### Data extracts
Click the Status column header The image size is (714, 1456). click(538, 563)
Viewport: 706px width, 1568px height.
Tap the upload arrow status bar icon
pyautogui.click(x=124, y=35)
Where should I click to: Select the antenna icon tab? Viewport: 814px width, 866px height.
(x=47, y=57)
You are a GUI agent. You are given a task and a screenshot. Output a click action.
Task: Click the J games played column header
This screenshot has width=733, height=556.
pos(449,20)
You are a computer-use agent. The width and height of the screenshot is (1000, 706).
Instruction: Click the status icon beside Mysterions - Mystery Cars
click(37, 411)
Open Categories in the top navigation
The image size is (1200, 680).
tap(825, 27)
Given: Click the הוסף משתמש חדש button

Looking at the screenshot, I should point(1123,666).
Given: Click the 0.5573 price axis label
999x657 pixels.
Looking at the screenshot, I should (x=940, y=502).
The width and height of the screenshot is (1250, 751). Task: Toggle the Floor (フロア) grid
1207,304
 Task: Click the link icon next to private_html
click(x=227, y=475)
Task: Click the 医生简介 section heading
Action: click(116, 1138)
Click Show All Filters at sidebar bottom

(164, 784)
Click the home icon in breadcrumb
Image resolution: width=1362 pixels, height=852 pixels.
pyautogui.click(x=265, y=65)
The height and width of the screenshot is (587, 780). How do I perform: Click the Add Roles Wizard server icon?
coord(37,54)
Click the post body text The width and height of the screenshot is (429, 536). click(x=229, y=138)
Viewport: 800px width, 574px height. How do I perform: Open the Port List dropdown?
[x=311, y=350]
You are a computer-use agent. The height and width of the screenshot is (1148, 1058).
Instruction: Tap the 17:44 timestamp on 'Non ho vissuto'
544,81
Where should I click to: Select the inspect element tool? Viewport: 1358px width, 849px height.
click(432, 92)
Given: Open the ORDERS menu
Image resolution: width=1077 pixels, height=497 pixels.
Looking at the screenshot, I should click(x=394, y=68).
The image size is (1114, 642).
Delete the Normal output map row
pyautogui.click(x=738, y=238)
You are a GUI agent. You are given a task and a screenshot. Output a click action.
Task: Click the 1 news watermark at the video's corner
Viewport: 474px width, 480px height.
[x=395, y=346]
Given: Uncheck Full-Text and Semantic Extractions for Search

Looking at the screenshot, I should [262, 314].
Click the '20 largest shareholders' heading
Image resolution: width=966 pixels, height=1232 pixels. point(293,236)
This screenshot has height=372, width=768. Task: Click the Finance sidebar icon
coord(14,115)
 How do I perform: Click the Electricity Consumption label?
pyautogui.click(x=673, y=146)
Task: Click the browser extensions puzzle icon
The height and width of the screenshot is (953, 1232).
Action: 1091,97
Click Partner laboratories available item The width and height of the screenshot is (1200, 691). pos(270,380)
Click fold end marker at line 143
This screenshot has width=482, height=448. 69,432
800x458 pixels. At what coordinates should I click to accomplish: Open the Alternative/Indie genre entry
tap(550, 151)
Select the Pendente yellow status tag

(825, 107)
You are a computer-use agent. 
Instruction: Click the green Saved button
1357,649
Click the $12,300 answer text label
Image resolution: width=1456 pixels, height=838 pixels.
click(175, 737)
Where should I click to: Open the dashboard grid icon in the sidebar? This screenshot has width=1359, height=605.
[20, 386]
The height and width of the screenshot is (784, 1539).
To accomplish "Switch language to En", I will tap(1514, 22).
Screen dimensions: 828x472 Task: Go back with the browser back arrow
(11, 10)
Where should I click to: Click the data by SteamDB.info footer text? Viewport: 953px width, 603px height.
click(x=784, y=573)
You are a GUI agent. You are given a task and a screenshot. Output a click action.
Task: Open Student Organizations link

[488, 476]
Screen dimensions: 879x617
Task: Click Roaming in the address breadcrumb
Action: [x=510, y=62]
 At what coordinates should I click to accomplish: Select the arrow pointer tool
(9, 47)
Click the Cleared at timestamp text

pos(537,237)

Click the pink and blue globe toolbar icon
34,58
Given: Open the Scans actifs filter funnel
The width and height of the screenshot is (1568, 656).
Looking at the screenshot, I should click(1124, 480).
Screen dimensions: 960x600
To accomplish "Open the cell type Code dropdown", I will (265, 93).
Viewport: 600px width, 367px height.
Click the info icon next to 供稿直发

### Requirement
Which lines of the data contain the word "header"? Copy each one.

### Worked solution
Click the Status column header The image size is (714, 1456). click(538, 563)
Task: Click the J games played column header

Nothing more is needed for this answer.